Benedicto XVI mantiene que la libertad junto a la consciencia y el amor conforman la esencia del ser

 

 

 

 

09 enero, 2023 | Javier Úbeda Ibáñez


 

 

 

 

En su obra como teólogo, Benedicto XVI centró sus enseñanzas en la libertad. Explica la creación de una bella manera, la cual según él debe comprenderse no con el modelo de un artesano, sino con una mente creativa, con pensamiento creativo. El comienzo de la creación es una libertad creativa que crea nuevas libertades. Visto así, bien se puede describir el cristianismo como una filosofía de la libertad. La cristiandad explica una realidad donde en su cima está una libertad que piensa y el pensamiento crea libertad, haciendo de la libertad la forma estructural de todo ser. La libertad del hombre aparta al cristianismo del idealismo.

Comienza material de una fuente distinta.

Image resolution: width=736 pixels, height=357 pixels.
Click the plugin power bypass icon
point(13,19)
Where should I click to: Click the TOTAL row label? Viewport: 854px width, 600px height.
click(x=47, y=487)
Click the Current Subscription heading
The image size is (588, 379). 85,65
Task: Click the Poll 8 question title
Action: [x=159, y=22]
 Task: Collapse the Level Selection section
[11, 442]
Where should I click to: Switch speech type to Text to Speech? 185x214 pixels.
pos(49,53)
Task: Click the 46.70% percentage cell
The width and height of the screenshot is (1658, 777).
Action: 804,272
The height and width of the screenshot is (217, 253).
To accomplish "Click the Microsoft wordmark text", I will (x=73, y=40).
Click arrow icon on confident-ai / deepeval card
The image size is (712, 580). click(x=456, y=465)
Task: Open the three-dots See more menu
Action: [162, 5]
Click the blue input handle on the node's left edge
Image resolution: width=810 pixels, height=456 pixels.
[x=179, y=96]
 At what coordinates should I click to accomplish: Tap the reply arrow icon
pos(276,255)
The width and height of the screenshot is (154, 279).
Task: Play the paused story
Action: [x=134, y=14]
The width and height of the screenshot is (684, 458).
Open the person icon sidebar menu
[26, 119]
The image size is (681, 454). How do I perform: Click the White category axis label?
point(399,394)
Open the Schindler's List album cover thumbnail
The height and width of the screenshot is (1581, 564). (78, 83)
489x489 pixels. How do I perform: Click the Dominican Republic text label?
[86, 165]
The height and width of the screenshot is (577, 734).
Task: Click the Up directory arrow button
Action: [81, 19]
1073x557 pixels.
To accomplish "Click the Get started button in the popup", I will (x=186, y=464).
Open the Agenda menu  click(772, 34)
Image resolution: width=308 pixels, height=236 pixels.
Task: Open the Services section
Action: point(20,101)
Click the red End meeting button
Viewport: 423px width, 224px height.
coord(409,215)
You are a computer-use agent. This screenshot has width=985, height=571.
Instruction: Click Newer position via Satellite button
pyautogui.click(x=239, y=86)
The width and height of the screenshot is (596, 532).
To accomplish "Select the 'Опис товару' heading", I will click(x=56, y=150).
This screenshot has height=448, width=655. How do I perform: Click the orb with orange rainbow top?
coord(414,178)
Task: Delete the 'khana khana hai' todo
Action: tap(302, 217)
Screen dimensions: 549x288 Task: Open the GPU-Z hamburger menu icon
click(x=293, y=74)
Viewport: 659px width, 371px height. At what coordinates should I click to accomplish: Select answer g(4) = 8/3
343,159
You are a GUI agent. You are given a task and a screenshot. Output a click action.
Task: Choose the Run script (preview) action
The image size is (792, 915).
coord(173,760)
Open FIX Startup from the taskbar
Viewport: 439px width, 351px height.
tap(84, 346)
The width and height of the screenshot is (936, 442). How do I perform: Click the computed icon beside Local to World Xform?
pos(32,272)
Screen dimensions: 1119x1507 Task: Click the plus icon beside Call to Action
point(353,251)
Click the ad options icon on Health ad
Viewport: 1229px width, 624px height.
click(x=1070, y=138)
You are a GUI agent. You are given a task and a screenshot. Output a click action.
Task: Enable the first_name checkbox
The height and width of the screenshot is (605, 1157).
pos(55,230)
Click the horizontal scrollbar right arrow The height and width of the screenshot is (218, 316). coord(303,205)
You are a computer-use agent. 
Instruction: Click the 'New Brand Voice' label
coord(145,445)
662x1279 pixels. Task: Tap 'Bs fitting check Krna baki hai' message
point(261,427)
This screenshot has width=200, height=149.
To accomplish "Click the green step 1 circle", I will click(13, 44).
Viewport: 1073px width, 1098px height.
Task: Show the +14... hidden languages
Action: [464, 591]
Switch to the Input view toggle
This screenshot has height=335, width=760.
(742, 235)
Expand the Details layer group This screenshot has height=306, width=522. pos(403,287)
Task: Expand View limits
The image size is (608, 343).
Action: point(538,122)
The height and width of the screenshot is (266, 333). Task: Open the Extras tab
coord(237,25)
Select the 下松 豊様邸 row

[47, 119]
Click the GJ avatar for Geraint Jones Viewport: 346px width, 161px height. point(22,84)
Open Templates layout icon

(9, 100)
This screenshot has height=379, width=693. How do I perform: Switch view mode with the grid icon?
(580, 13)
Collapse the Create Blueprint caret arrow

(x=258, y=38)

Benedicto XVI mantiene que la libertad junto a la consciencia y el amor conforman la esencia del ser. Con la libertad hay imposibilidad de cálculo perfecto, por lo que el mundo nunca puede ser reducido a una lógica matemática. Según su manera de pensar, donde lo particular es más importante que lo universal, la persona, única e irrepetible, es al mismo tiempo lo último y lo más alto. Bajo esa visión del mundo, la persona no es solo un individuo, una reproducción que surge de la difusión de la idea en materia, sino, precisamente, una persona.

Según Benedicto XVI, los griegos veían a la gente como simples individuos, sujetos a la polis, que es más que un individuo. Esta transición de individuo a persona es lo que condujo al avance de la antigüedad al cristianismo. O como lo explicaba el cardenal, de Platón a la fe.